AN: Special fangz (get it, coz Im goffik) 2 my gf (ew not in that way) raven, bloodytearz666 4 helpin me wif da story and spelling. U rok! Justin ur da luv of my deprzzing life u rok 2! MCR ROX!

**Helaina: What's MCR?**

**Me: A muggle rock band. They're pretty good, I guess.**

**Helaina: I'm no grammar student, but what's up with 'er spellin'?**

**Me: She's a teenage girl, okay? **

**Helaina: *facepalms***

Hi my name is Ebony Dark'ness Dementia Raven Way and I have long ebony black hair (that's how I got my name)

**Helaina: Her parents were Seers? **

**Me: Yeah, I guess. Shh… Let's continue **

with purple streaks and red tips that reaches my mid-back and icy blue eyes like limpid tears and a lot of people tell me I look like Amy Lee.(AN: if u don't know who she is get da hell out of here!)

**Helaina: That means I can go right? **

**Me: No.**

I'm not related to Gerard Way

**Helaina: Who? **

**Me: The lead singer of MCR **

**Helaina: What's MCR stand fer anyways? **

**Me: My Chemical Romance now shut up, and let's get this over with… **

but I wish I was because he's a major fucking hottie.

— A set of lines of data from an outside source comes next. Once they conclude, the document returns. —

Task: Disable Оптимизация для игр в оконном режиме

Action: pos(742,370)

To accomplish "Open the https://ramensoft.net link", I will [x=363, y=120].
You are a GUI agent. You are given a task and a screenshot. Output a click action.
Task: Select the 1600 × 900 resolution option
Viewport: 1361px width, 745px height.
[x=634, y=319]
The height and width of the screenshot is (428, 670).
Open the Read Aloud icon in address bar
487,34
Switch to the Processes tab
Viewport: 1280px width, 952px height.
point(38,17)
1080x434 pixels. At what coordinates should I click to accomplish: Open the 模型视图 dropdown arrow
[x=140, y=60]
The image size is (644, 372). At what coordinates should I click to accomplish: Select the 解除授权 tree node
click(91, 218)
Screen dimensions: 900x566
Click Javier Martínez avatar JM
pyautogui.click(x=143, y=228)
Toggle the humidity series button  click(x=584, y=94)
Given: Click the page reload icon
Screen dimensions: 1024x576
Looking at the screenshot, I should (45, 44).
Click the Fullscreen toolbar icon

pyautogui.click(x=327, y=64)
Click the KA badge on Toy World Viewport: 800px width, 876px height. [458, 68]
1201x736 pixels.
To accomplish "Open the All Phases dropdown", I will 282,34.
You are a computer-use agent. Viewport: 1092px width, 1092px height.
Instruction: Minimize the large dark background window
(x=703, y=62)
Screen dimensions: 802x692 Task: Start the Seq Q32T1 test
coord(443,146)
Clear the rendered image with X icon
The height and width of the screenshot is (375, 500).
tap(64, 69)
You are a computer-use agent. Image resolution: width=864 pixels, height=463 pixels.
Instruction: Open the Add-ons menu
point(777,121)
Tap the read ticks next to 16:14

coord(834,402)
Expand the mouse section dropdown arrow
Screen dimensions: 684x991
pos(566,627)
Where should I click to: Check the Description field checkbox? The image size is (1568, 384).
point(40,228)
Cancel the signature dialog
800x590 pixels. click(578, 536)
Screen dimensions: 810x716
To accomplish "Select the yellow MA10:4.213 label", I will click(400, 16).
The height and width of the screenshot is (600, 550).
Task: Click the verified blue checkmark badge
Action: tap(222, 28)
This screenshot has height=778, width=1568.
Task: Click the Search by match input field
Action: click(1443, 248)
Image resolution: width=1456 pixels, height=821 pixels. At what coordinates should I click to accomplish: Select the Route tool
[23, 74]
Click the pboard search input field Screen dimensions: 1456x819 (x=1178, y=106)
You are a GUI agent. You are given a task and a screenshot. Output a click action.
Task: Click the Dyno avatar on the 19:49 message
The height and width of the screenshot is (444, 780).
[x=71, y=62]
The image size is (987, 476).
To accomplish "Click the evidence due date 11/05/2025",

**Me: And that my good friend, is also known as incest. **

**Helaina: That's. Jest. Sick. *fakes gagging***

I'm a vampire but my teeth are straight and white.

**Helaina: What? So jest 'cause she's a vampire that means 'er teeth **_**shouldn't **_**be straight an' white? I've met plenty vampires an' yeh know what? I'm not even gonna use reason any more… **

**Me: Good. **

I have pale white skin. I'm also a witch, and I go to a magic school called Hogwarts in England

**Both: Scotland! **

where I'm in the seventh year (I'm seventeen). I'm a goth (in case you couldn't tell) and I wear mostly black. I love Hot Topic and I buy all my clothes from there. For example today I was wearing a black corset with matching lace around it and a black leather miniskirt, pink fishnets and black combat boots. I was wearing black lipstick, white foundation, black eyeliner and red eye shadow. I was walking outside Hogwarts. It was snowing and raining so there was no sun, which I was very happy about. A lot of preps stared at me.

**Me: *Begins to rage* Maybe they were staring at you because it's freezing cold and you're wearing- **

**Helaina: Calm down. It's jest a story. **

I put up my middle finger at them.

**Helaina: I kinda like her **

**Me: Of course you do, she's an ass to people **

**Helaina: No, she's got personality. **

**Me: Wait 'till you read the rest…**

"Hey Ebony!" shouted a voice. I looked up. It was... Draco Malfoy!

**Helaina: Why does every teenage girl want the date Draco Malfoy? *Facepalms again* **

**Me: C'mon, he **_**was**_** actually kinda cute **

**Helaina: *eye roll***

"What's up Draco?" I asked.

"Nothing." he said shyly.

But then, I heard my friends call me and I had to go away.

AN: IS it good? PLZ tell me fangz!

**Helaina: No. In fact that was awful. Why in the name of hell would you make me read this? **

**Me: Because I didn't wanna do it alone. **


	3. Chapter 2

**Helaina: Please tell me it gets better**

**Me: It gets worse**

AN: Fangz 2 bloodytearz666 4 helpin me wif da chapta! BTW preps stop flaming ma story ok!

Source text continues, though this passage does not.